8 Er is een stem uwer wachters; zij verheffen de stem, zij juichen te zamen; want zij zullen oog aan oog zien, als de HEERE Sion wederbrengen zal.
The voice of thy watchmen! They lift up the voice; they sing together. For they shall see eye to eye, when Jehovah returns to Zion.
9 Maakt een geschal, juicht te zamen, gij woeste plaatsen van Jeruzalem! want de HEERE heeft Zijn volk getroost, Hij heeft Jeruzalem verlost.
Break forth into joy, sing together, ye waste places of Jerusalem, for Jehovah has comforted his people. He has redeemed Jerusalem.
10 De HEERE heeft Zijn heiligen arm ontbloot voor de ogen aller heidenen; en al de einden der aarde zullen zien het heil onzes Gods.
Jehovah has made bare his holy arm in the eyes of all the nations, and all the ends of the earth have seen the salvation of our God.
11 Vertrekt, vertrekt, gaat uit van daar, raakt het onreine niet aan; gaat uit het midden van hen, reinigt u, gij, die de vaten des HEEREN draagt!
Depart ye, depart ye, go ye out from there. Touch no unclean thing. Go ye out of the midst of her. Cleanse yourselves, ye who bear the vessels of Jehovah.
12 Want gijlieden zult niet met haast uitgaan, noch met der vlucht henengaan; want de HEERE zal voor ulieder aangezicht henentrekken, en de God van Israel zal uw achtertocht wezen.
For ye shall not go out in haste, nor shall ye go by flight.

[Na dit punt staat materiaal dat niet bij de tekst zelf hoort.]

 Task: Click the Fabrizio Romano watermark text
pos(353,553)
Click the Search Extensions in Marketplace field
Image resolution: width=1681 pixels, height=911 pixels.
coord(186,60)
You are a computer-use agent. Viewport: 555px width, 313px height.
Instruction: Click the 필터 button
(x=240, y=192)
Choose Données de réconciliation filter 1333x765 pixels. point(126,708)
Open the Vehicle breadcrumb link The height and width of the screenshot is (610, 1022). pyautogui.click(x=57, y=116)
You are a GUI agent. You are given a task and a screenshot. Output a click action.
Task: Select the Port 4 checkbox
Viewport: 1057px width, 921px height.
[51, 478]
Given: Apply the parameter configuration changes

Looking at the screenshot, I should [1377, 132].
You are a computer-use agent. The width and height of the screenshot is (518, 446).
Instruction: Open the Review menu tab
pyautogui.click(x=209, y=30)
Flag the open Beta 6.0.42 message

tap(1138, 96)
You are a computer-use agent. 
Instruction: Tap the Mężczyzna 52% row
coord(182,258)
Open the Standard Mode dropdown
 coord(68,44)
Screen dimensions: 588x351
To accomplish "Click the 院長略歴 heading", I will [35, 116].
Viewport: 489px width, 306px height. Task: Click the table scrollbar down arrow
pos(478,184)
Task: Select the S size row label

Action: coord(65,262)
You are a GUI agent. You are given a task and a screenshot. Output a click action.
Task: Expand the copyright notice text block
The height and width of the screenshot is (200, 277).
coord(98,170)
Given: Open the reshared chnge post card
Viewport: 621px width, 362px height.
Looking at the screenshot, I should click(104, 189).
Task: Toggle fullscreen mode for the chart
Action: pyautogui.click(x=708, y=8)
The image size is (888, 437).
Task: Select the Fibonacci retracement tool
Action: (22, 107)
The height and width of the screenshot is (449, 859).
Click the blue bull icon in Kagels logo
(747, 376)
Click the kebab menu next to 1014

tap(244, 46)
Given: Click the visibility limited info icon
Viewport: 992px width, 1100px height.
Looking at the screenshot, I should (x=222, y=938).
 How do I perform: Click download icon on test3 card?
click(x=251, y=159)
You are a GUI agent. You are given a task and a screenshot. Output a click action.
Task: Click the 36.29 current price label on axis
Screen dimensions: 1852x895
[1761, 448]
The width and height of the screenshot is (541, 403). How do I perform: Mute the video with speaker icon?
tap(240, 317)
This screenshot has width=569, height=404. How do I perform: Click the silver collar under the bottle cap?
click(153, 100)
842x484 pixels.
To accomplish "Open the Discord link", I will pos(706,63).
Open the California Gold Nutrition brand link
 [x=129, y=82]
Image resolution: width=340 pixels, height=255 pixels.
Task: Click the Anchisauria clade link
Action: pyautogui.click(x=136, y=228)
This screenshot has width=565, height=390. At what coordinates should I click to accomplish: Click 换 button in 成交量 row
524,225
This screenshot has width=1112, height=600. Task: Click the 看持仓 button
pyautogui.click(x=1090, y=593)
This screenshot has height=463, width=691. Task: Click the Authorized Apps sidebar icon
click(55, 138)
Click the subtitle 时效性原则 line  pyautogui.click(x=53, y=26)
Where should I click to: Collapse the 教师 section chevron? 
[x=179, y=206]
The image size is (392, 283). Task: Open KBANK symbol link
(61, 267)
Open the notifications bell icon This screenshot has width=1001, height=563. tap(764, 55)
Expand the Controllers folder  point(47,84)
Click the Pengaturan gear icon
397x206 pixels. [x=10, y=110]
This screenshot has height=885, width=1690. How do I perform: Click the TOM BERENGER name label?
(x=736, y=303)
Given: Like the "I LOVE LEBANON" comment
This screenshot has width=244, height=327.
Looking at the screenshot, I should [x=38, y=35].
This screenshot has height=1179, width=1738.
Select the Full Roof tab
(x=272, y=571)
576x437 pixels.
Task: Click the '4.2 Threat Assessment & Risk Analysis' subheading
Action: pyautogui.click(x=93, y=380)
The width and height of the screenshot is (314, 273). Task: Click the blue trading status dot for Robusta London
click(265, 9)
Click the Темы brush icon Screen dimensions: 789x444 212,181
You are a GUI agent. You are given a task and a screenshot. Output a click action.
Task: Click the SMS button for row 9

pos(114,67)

For Jehovah will go before you, and the God of Israel will be your rearward.
13 Ziet, Mijn Knecht zal verstandelijk handelen; Hij zal verhoogd en verheven, ja, zeer hoog worden.
Behold, my servant shall deal wisely. He shall be exalted and lifted up, and shall be very high.
14 Gelijk als velen zich over u ontzet hebben, alzo verdorven was Zijn gelaat, meer dan van iemand, en Zijn gedaante, meer dan van andere mensenkinderen;
Just as many were astonished at thee (his visage was so marred, more than any man, and his form more than the sons of men),
15 Alzo zal Hij vele heidenen besprengen, ja, de koningen zullen hun mond over Hem toehouden; want denwelken het niet verkondigd was, die zullen het zien, en welken het niet gehoord hebben, die zullen het verstaan.
so shall he sprinkle many nations. Kings shall shut their mouths at him. For that which had not been told them they shall see, and that which they had not heard they shall understand.